Diesen Service lässt sich die SVA auch einiges kosten. Im ersten Jahr seien 2,5 Millionen Euro dafür veranschlagt, wobei die SVA von einer 20-prozentigen Teilnahme der bei ihr versicherten rund 700.000 Selbständigen ausgeht, wobei man keinerlei Vergleichszahlen habe, weil das Programm völlig neu sei, so SVA-Vizeobmann Peter McDonald. Daher will die SVA das Programm auch wissenschaftlich begleiten. Ausgenommen sind übrigens Beitragsbefreite und mitversicherte Kinder.
Anfragen aus Deutschland
Zufrieden mit dem neuen Vorsorgeprogramm zeigte sich auch Ärztekammer-Präsident Dorner und er äußerte die Hoffnung, "dass unser Weg Schule machen wird". Tatsächlich gibt es laut Leitl schon Anfragen von Gesundheitslandesräten und dem deutschen Gesundheitsminister Daniel Bahr.

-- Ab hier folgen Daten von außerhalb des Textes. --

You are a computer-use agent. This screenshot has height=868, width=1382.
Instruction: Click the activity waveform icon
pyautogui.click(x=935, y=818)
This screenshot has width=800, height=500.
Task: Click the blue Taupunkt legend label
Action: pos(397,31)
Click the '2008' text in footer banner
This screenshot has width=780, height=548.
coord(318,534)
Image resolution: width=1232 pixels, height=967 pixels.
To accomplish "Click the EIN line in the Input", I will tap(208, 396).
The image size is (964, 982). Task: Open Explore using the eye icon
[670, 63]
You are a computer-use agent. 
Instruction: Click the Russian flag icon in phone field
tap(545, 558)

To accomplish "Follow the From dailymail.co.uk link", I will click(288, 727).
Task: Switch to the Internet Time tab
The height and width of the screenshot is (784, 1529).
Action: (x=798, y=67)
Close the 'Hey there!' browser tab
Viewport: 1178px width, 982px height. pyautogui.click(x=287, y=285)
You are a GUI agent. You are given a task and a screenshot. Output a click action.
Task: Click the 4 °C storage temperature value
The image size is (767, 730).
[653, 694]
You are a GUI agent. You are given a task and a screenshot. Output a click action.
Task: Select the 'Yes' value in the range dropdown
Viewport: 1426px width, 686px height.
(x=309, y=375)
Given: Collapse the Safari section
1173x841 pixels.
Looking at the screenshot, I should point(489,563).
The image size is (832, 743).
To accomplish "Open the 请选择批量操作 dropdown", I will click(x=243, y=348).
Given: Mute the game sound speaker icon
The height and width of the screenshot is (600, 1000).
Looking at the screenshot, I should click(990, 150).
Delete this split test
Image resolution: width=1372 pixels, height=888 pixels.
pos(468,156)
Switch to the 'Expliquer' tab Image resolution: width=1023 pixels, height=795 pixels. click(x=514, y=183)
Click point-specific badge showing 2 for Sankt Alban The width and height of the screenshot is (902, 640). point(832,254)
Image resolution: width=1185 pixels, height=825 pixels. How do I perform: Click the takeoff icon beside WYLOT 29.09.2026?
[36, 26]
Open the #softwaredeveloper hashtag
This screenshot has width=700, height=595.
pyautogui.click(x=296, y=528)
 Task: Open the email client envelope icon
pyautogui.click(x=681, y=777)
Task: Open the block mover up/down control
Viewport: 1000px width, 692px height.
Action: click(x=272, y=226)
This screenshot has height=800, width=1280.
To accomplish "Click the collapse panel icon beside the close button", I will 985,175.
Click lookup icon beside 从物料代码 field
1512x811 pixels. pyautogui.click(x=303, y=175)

In der Versicherungsanstalt öffentlich Bediensteter (BVA) beobachtet man das SVA-Anreizsystem "mit Interesse", wie Johannes Trauner, Leiter der Medienstelle, zur "Wiener Zeitung" sagt. Allerdings halte man das eigene System für besser. Dieses sieht vor, dass aus sozialen Gründen der Selbstbehalt nicht nur für ärztliche Leistungen, sondern auch für die Rezeptgebühr gänzlich gestrichen werden kann.